Fan Zhihao, Shahid Ayesha, Su Kerui, Zhao Anqi, Zhang Beixiao, Xu Jingliang

机构信息

School of Chemical Engineering, Zhengzhou University, Zhengzhou 450001, China.

School of Chemical Engineering, Zhengzhou University, Zhengzhou 450001, China.; National Key Laboratory of Biobased Transportation Fuel Technology, Zhengzhou 450001, China.

出版信息

Food Chem. 2025 Aug 1;482:144034. doi: 10.1016/j.foodchem.2025.144034. Epub 2025 Mar 25.

DOI:10.1016/j.foodchem.2025.144034
PMID:40184750
Abstract

Fresh spirulina microcapsules (SP-MICs) are a viable strategy to prolong the preservation of fresh spirulina. This study aims to investigate the effects of SP-MICs on noodle quality, focusing on physicochemical properties and wheat gluten structures. Compared to the control group, the addition of 3 % SP-MICs significantly improved the sensory and textural properties of the noodles. Chewiness and hardness increased by 14.40 % and 32.36 %, respectively. In terms of glutenin subunits, HMS and B/C-LMS contents increased by 6.10 % and 5.39 %, respectively.
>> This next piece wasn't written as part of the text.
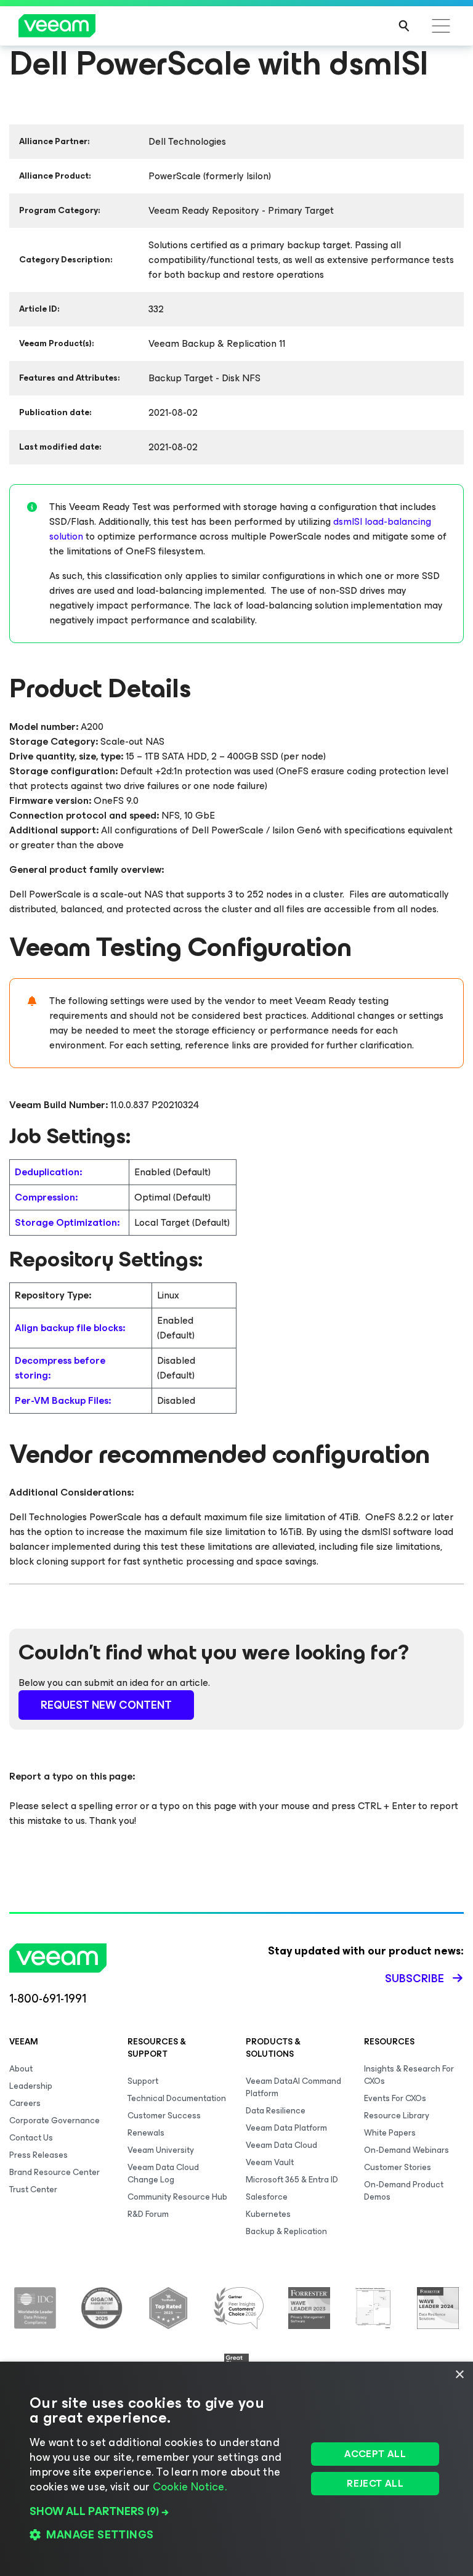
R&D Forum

Additionally, the gliadin-to-glutenin ratio reached its lowest at 1.19. Surface hydrophobicity decreased by 6.41 %, disulfide bond content increased by 31.60 %, and non-covalent interactions (hydrogen bond and hydrophobic interactions) were enhanced. The secondary structure of gluten protein became more ordered, with a 6.86 % increase in β-sheet content and a 1.10 % decrease in random coil content. SEM and CLSM results showed that 3 % SP-MICs significantly reinforced the gluten network and protein-starch cross-linking.

摘要

新鲜螺旋藻微胶囊(SP-MICs)是延长新鲜螺旋藻保存期的一种可行策略。本研究旨在探讨SP-MICs对面条品质的影响,重点关注其理化性质和小麦面筋结构。与对照组相比,添加3%的SP-MICs显著改善了面条的感官和质地特性。咀嚼性和硬度分别提高了14.40%和32.36%。就谷蛋白亚基而言,高分子量麦谷蛋白亚基(HMS)和B/C型低分子量麦谷蛋白亚基(B/C-LMS)含量分别增加了6.10%和5.39%。此外,醇溶蛋白与谷蛋白的比例最低达到1.19。表面疏水性降低了6.41%,二硫键含量增加了31.60%,非共价相互作用(氢键和疏水相互作用)增强。面筋蛋白的二级结构变得更加有序,β-折叠含量增加了6.86%,无规卷曲含量减少了1.10%。扫描电子显微镜(SEM)和共聚焦激光扫描显微镜(CLSM)结果表明,3%的SP-MICs显著增强了面筋网络和蛋白质-淀粉交联。